-- START Dataset --

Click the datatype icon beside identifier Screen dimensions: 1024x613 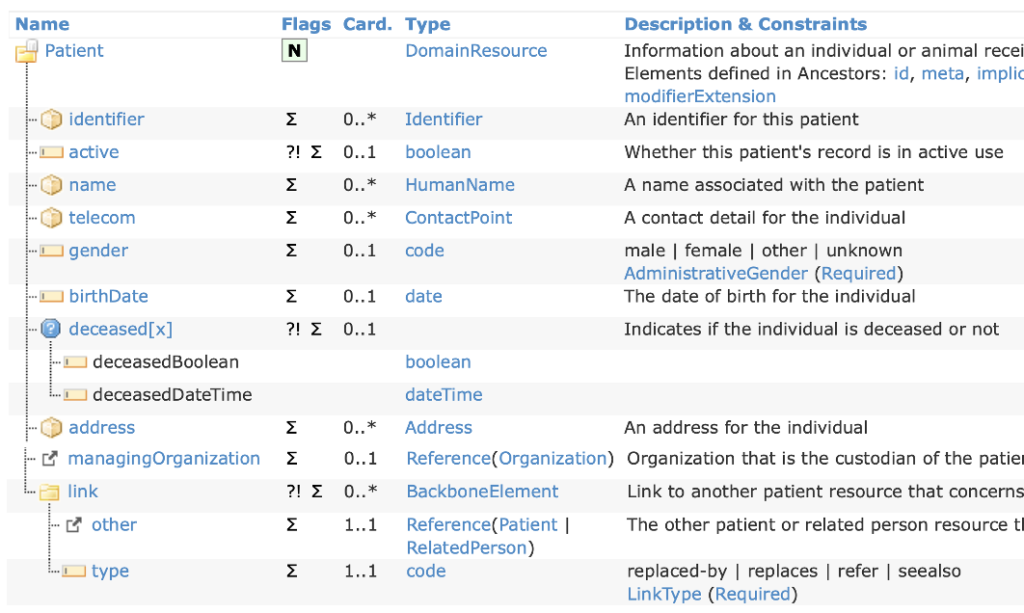coord(51,119)
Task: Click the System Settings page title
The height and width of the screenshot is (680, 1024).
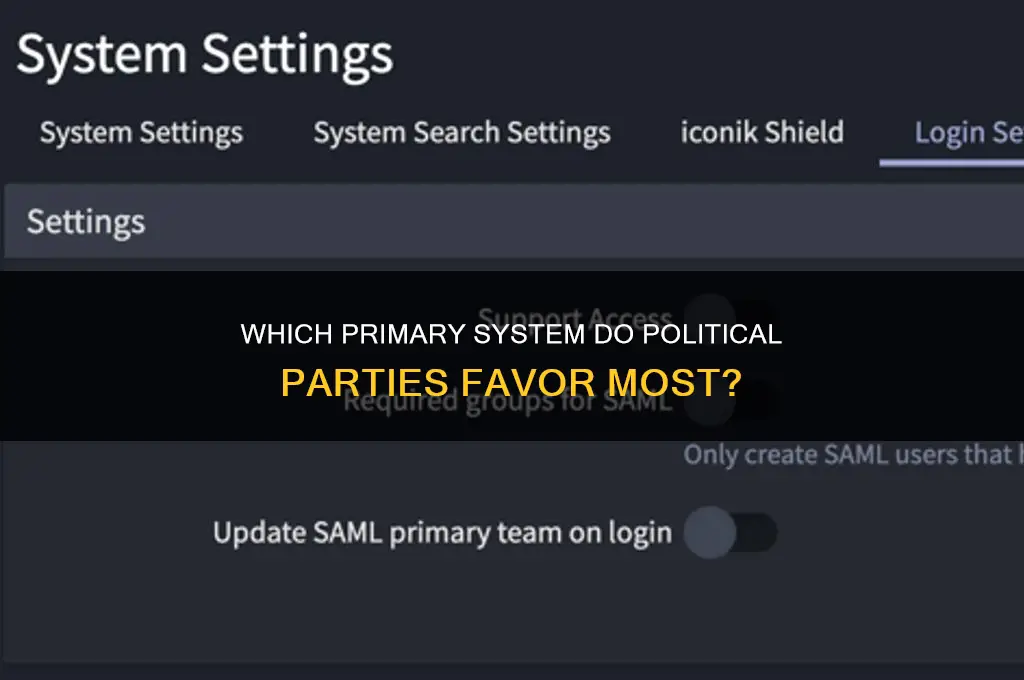Action: coord(205,54)
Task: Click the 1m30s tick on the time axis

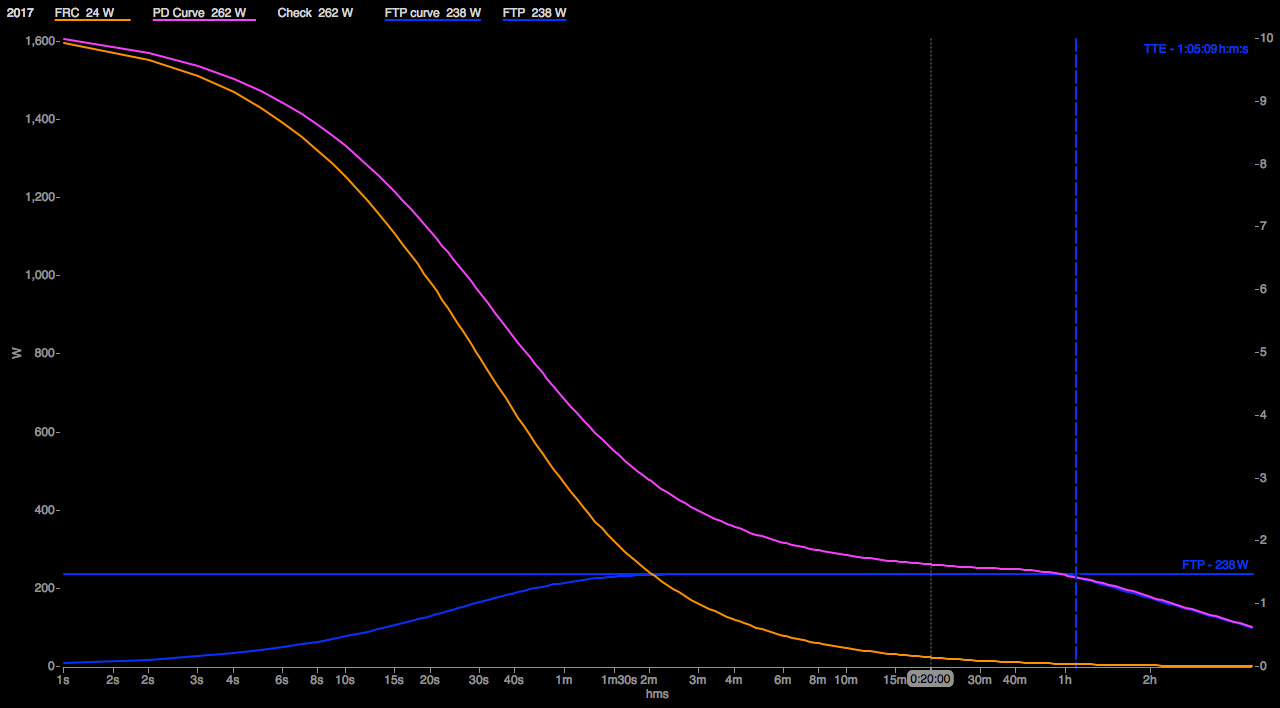Action: coord(618,680)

-- END Dataset --

Reproduce the lines starting with the one that contains "Task: Click the System Settings page title" and continuing through the last line, leaving out the pictures.

Task: Click the System Settings page title
The height and width of the screenshot is (680, 1024).
Action: coord(205,54)
Task: Click the 1m30s tick on the time axis

Action: coord(618,680)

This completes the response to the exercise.